Rischiamo il leaderismo

Onida_firma_referendumProfessor Onida, la commissione si è data il compito di rafforzare Parlamento e governo: c’è riuscita?
Attualmente c’è uno squilibrio duplice: le leggi le fa quasi solo il governo con i decreti d’urgenza, il Parlamento può rallentare all’infinito i procedimenti legislativi. Un rafforzamento a entrambi può arrivare da alcuni meccanismi procedimentali. Il punto più innovativo del documento, però, è il superamento del bicameralismo perfetto. La proposta è una sola Camera politica e, secondo l’idea più condivisa, un Senato delle autonomie
con compiti e caratteristiche diverse.
Il bicameralismo, però, era la questione meno controversa…
Sì, il problema è la forma di governo. La relazione dà atto che ci sono diverse posizioni e ne elenca tre: semipresidenzialismo, sistema parlamentare “razionalizzato”, che ritengo la forma migliore, e governo “del primo ministro”, che si discosta dal secondo perché enfatizza la legittimazione individuale del premier. Una posizione che non ho condiviso, anche se è molto più morbida del semipresidenzialismo: non c’è l’elezione diretta vera e propria, però c’è in forma surrettizia, con la designazione del candidato premier e la regola
che questi sia il leader della coalizione vincente.
Quali sono i rischi della forma intermedia?

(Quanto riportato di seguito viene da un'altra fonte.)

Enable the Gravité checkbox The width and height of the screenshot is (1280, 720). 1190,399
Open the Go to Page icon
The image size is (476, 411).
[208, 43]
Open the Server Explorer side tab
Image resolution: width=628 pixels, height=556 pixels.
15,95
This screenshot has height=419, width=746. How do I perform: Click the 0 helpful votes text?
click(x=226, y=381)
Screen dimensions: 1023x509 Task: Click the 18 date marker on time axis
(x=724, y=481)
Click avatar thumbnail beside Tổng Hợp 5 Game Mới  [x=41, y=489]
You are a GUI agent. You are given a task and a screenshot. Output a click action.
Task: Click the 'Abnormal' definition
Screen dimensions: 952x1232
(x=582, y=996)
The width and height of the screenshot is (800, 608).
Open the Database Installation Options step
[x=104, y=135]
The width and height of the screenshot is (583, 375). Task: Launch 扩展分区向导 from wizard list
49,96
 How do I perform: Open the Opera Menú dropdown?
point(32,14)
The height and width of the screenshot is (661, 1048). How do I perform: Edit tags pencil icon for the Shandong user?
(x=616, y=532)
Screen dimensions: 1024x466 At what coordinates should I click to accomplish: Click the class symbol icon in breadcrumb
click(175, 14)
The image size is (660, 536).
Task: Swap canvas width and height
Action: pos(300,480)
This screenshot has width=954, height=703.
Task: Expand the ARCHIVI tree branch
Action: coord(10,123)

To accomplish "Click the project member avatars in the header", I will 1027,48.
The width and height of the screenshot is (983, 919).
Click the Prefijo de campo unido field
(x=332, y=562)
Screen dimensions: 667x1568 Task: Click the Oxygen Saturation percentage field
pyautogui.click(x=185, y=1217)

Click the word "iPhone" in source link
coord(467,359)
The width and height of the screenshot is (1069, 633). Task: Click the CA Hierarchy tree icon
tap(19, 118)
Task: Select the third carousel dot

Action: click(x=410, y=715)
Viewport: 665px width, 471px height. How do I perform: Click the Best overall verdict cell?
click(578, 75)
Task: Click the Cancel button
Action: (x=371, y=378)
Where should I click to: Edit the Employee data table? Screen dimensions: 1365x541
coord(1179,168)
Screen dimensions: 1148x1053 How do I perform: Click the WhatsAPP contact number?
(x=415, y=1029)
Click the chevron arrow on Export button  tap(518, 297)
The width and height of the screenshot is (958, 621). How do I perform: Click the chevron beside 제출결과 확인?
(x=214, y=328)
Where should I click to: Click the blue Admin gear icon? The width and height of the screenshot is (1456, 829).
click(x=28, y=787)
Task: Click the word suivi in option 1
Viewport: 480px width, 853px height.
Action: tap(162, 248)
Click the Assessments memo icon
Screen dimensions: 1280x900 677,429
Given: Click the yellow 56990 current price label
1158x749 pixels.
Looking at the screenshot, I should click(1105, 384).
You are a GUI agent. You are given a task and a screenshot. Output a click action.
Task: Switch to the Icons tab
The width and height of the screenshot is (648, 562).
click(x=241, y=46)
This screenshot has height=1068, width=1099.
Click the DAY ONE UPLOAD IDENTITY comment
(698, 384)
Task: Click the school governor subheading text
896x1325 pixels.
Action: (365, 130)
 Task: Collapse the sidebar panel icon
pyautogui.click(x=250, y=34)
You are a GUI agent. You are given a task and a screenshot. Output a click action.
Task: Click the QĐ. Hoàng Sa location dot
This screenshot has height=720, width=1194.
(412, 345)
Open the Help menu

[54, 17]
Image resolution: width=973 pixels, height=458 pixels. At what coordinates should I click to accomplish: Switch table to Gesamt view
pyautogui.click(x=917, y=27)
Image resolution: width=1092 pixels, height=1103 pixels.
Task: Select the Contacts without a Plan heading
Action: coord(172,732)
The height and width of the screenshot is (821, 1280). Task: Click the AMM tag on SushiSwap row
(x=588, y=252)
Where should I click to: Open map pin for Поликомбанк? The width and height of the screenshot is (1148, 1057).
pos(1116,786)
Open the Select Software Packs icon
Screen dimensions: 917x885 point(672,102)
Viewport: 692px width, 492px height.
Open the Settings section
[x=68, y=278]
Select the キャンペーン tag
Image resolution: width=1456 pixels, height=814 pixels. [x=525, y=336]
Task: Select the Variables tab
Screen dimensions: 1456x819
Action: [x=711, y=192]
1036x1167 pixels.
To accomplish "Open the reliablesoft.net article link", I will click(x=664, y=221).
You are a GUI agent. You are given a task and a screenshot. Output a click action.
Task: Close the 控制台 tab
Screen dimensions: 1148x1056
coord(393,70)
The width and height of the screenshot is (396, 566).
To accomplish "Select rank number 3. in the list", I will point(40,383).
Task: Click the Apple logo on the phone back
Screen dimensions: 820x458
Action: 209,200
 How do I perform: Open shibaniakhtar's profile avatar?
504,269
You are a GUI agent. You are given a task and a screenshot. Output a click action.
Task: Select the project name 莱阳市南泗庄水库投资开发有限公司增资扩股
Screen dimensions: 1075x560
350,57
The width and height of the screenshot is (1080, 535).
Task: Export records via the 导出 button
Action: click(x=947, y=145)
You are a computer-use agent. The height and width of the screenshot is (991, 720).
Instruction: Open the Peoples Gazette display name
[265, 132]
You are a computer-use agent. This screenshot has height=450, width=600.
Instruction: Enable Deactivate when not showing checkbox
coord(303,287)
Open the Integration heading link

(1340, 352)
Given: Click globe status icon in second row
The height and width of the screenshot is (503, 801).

Incentivare il leaderismo: la personalizzazione è un fenomeno oggi diffuso, però il sistema costituzionale
può favorire o meno questa deriva. Un altro rischio è che si arrivi a coalizioni molto ampie ma divise al loro interno, come abbiamo visto con i governi Berlusconi e Prodi. Dietro ci sono due filosofie molto diverse: o sono i partiti a determinare l’indirizzo politico e a cercare gli incontri sui programmi o si punta tutto sull’azione di un leader che tiene insieme la coalizione.
In commissione c’era una maggioranza per questo “governo del primo ministro”?
In commissione non si votava. C’erano proposteche raccoglievano un ampio consenso, altre meno. Non eravamo chiamati a stipulare compromessi. Le soluzioni spettano alla sede politica.
Cosa pensa del “voto a data certa”?
Oggi, se non c’è accordo politico, le leggi si rinviano. La bozza prevede che il governo possa ottenere
che il Parlamento esamini i suoi disegni di legge entro un tempo predeterminato: l’aula discute, approva, rigetta o modifica, ma se alla scadenza del termine non è arrivata a una deliberazione definitiva, il governo ha diritto di
chiedere che si voti sul suo testo. Contemporaneamente dovrebbe ridursi lo spazio per i decreti legge, anche attraverso misure costituzionali. Il voto a data certa potrebbe contrastare il disordine legislativo: impedisce che si perpetuino situazioni di stallo e può dare maggiore certezza all’attuazione del programma.
Qual è il suo giudizio sulla relazione?
Fa chiarezza sulle diverse alternative, vantaggi e inconvenienti, consentendo una deliberazione politica più nitida.
Perché è contrario al semipresidenzialismo?
In Italia l’elezione diretta vera e propria sarebbe un passaggio negativo perché consacrerebbe il fatto che il circuito democratico tende a esaurirsi nella scelta di una persona: svilirebbe il ruolo non solo del Parlamento ma anche dei partiti.
Quindi lei crede ancora nei partiti?
Sono indispensabili. Ovviamente devono esercitare bene le loro funzioni ed essere “veri” partiti. Eliminarli non rende più democratico un ordinamento. Al contrario, sarebbe un impoverimento della democrazia.